● Exercise description: Every record shown here needs to be repeated exactly.
--- Recorded data Enclosed Below ---
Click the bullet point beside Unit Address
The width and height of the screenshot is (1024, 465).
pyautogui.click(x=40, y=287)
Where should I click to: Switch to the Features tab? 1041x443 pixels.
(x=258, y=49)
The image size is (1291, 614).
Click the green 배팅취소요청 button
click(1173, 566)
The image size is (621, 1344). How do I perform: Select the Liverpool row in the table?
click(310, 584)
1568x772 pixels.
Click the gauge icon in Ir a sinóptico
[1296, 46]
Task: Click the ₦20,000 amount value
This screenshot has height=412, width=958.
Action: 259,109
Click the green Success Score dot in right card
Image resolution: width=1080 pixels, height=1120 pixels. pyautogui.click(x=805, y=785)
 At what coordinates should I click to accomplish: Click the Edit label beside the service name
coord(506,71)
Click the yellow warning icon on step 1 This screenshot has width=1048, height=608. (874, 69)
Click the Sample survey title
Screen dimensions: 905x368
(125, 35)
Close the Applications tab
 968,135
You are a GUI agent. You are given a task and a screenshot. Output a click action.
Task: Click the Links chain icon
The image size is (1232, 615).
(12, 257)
--- End of Enclosed Recorded data ---
● Expected answer:
Click the bullet point beside Unit Address
The width and height of the screenshot is (1024, 465).
pyautogui.click(x=40, y=287)
Where should I click to: Switch to the Features tab? 1041x443 pixels.
(x=258, y=49)
The image size is (1291, 614).
Click the green 배팅취소요청 button
click(1173, 566)
The image size is (621, 1344). How do I perform: Select the Liverpool row in the table?
click(310, 584)
1568x772 pixels.
Click the gauge icon in Ir a sinóptico
[1296, 46]
Task: Click the ₦20,000 amount value
This screenshot has height=412, width=958.
Action: 259,109
Click the green Success Score dot in right card
Image resolution: width=1080 pixels, height=1120 pixels. pyautogui.click(x=805, y=785)
 At what coordinates should I click to accomplish: Click the Edit label beside the service name
coord(506,71)
Click the yellow warning icon on step 1 This screenshot has width=1048, height=608. (874, 69)
Click the Sample survey title
Screen dimensions: 905x368
(125, 35)
Close the Applications tab
 968,135
You are a GUI agent. You are given a task and a screenshot. Output a click action.
Task: Click the Links chain icon
The image size is (1232, 615).
(12, 257)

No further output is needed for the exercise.